Anleihespezialist Michael McEachern
Anleihespezialist Michael McEachern: „Eine Menge Arbeit, um das Portfolio von überbewerteten Anleihen fernzuhalten“ | Foto: Muzinich

DAS INVESTMENT: Sie betreuen sogenannte Multi-Asset-Credit-Portfolios, in denen Sie zahlreiche unterschiedliche Arten von Unternehmensschuldverschreibungen kreuzen. Ist das der Anlageansatz der Stunde?

Michael McEachern: Er wird zumindest mehr und mehr als eigenständige Anlageklasse wahrgenommen. Anfangs gab es für solche sehr flexiblen, weit gefassten Ansätze keine feste Definition. Viele Manager hatten ihre eigene Variante davon, es gab keine Standards oder gemeinsame Nenner.

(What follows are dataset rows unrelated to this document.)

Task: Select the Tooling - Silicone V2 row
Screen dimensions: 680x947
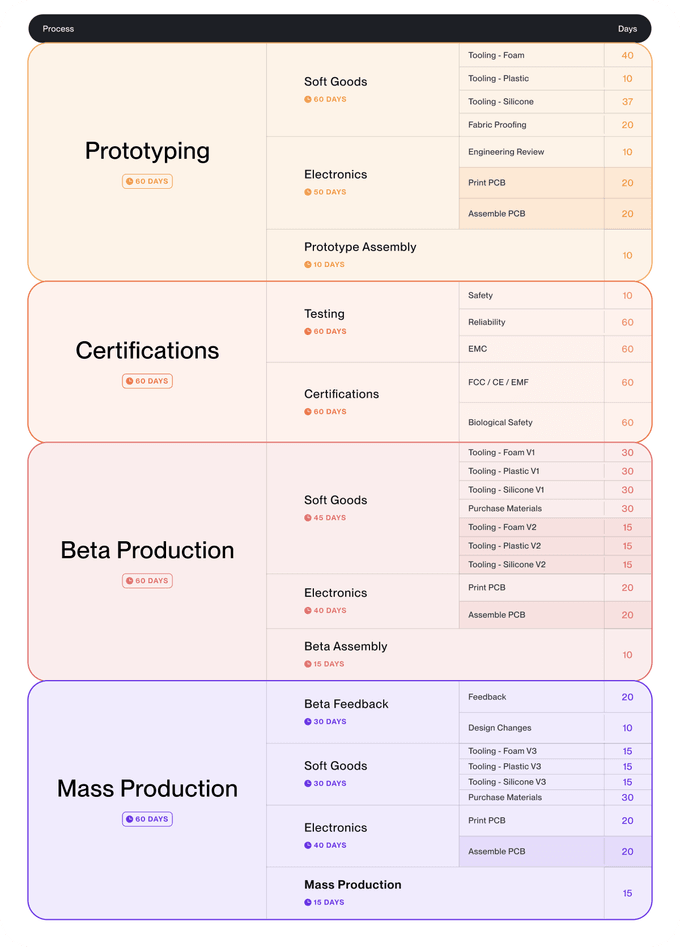Action: (x=555, y=565)
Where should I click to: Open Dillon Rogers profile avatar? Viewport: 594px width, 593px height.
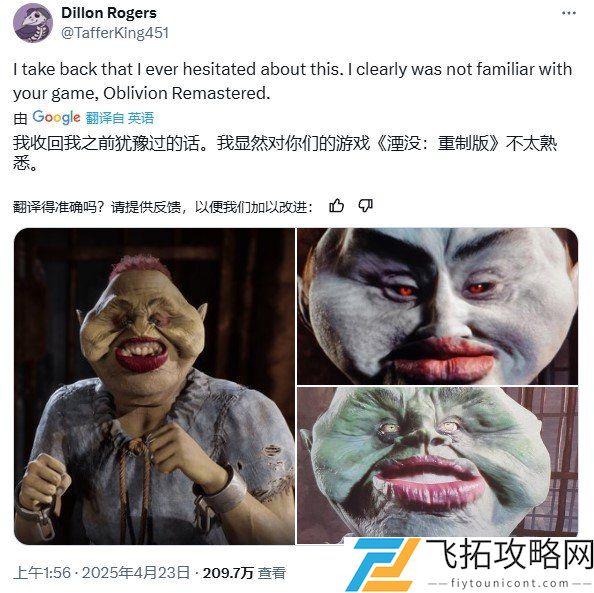pos(33,23)
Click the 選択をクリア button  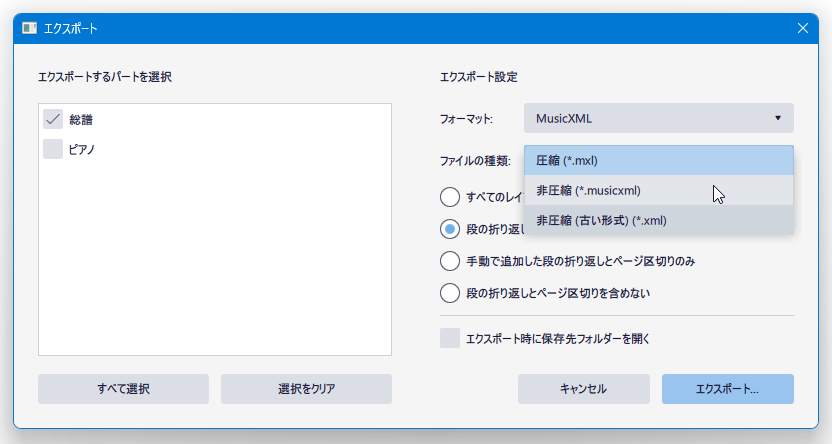click(306, 389)
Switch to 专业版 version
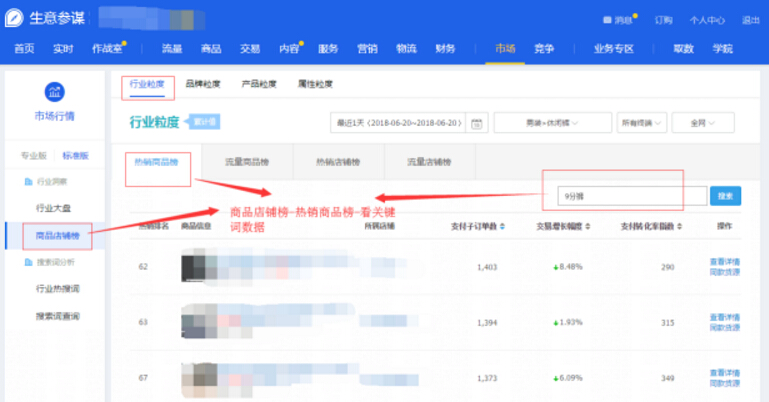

Und wie sehen Sie die Sache?

McEachern: Bei unserem Ansatz handelt es sich um eine Multisektor-Kredit-Strategie mit geringer Volatilität. Wir stützen uns sowohl auf unseren Top-Down-Kreditprozess für ein breites Portfolio als auch auf unseren Bottom-up-Prozess, um Anleihen auszuwählen und das Portfolio aufzustocken. Unser Universum besteht aus globalen Krediten, die sowohl Investment-Grade- als auch High-Yield-Titel umfassen. Bei der taktischen Positionierung des Portfolios stützen wir uns auf wechselnde Themen innerhalb des Credit-Bereichs und auf die besten Ideen unserer Mitarbeiter im Credit-Research.

Anleger dürften das mögen.

McEachern: Sie sehen sich tatsächlich gerade mit enorm niedrigen Renditen und engen Renditeaufschlägen konfrontiert. Die Durationen von Investment-Grade-Indizes liegen zudem bei etwa 8, was enorme Kursrisiken aus Zinsschwankungen mit sich bringt. Deshalb versuchen Anleger, sich von klassischen gegen Vergleichsindizes gemanagten Anleiheportfolios ein wenig wegzubewegen.

Haben Sie überhaupt einen Vergleichsindex, eine Benchmark?

McEachern: Ja, mein Ziel ist es, den Geldmarktzinssatz Libor plus 3 bis 5 Prozentpunkte über einen Marktzyklus zu erreichen und das bei einer niedrigeren Volatilität.

Ziemlich Sportlich, in so einem Umfeld.

McEachern: Bisher haben wir in den neun Jahren seit unserem Start auf Dollar-Basis 4,5 Prozentpunkte über dem Libor erreicht. Das ist der Durchschnitt, manchmal waren es 8 Prozentpunkte oder mehr, manchmal nur einer. Und als zweites Ziel soll die Volatilität unter dem Ertrag liegen. Bisher sind wir mit einer Volatilität von 3,8 Prozent pro Jahr hingekommen. Wir teilen immer die Wertentwicklung pro Jahr durch die Volatilität, was eine Art abgewandelte Sharpe Ratio ergibt. Jeder Wert über 1 ist ziemlich gut.